The impact of inhaled AA on the overall global environmental pollution has been known for more than a decade15. Lowe and Ernst, while describing the closed system anaesthesia practice they applied in 1981, stated that the reduction in fluorocarbon emissions from operating rooms is an additional ecological benefit16. Desflurane may have a greater potential environmental impact than the other drugs because of the higher concentrations required and its intrinsic properties as a greenhouse gas (GHG) (9). The GHG impact of desflurane is 15 times that of isoflurane and 20 times that of sevoflurane on a MAC-hour basis when applied in an O2/air mixture. (3). FGF is the main determinant of the amount of waste gas released into the atmosphere. Therefore, it should focus on the amount of FGF to reduce the environmental impact of waste AA17. In the last few years, we have started to feel the effects of global warming seriously. If the use of LFA is not limited to clinical studies and becomes widespread all over the world, it is obvious that there will be environmental gains as well as economic gains. ALFA is easy to use and may increase LFA/MFA use by reducing concerns about oxygenation and the depth of anaesthesia. In addition, less pollution of the operating room air is another benefit in terms of personal safety. Gauger et al. stated that spontaneous abortion rates increased in anaesthetists who were exposed to waste gases more18.

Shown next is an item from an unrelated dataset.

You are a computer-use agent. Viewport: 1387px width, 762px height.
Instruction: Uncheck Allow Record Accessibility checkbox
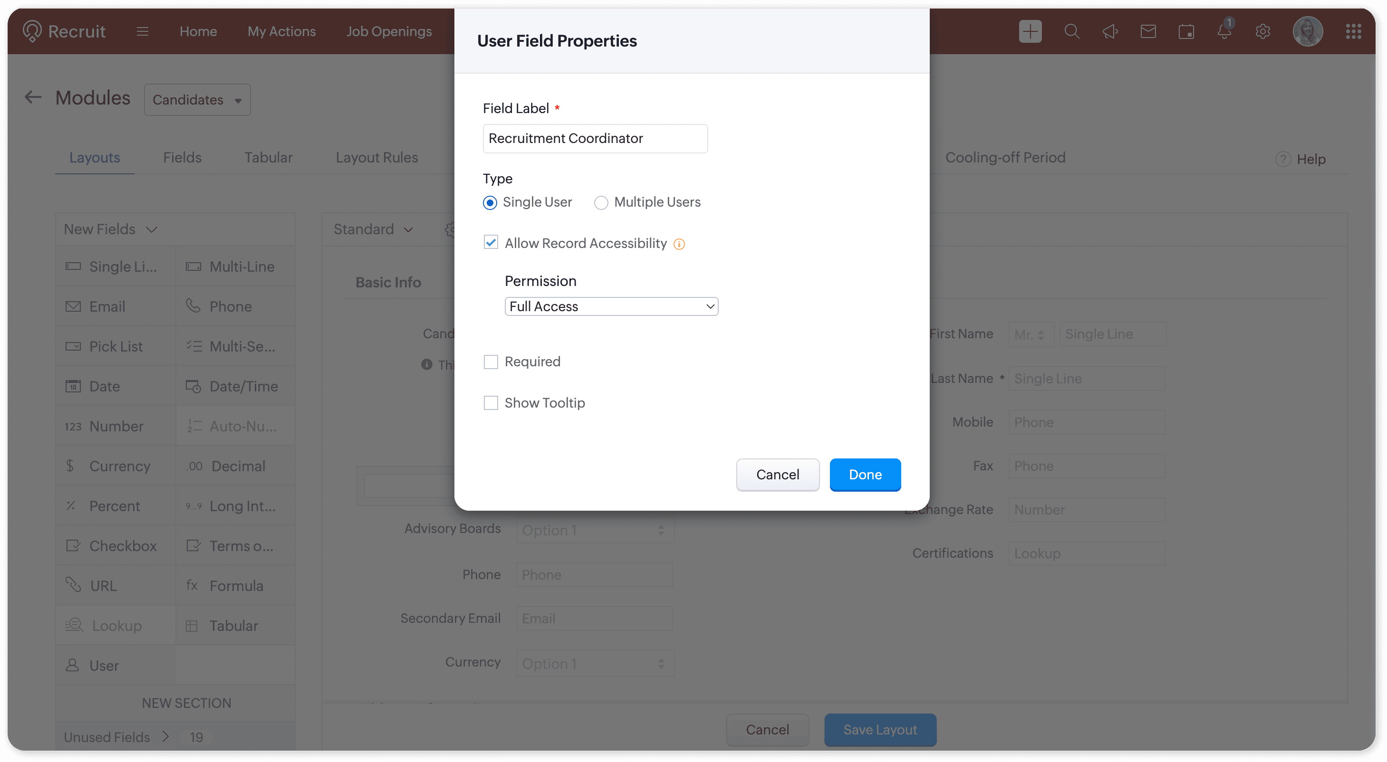(x=491, y=243)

Our study had some limitations. First, minimal circuit leaks were inevitable. Second, the anaesthesia machine did not measure the amount of CO2 absorbent consumed, so we had to choose a sequential design, but no significant differences were detected among the groups in terms of demographic data and operating durations.

Conclusions

With our high-tech anaesthesia devices and monitors, using LFA/MFA in almost all patients is a logical option to improve our environment and relationship with nature, ensure our future, and minimize costs. Using ALFA may reduce some concerns about hypoxia and anaesthesia depth during operation, increase low flow rate usage and provide an ease of use. In the present study, we performed FGF of 300 mL in AGC mode without deviating from the safety limits and reduced the AA cost. We were able to maintain FiO2:0.4 in patients undergoing hepatectomies without many setting changes, and we think that the AGC mode is better than manual adjustments in terms of ease of use.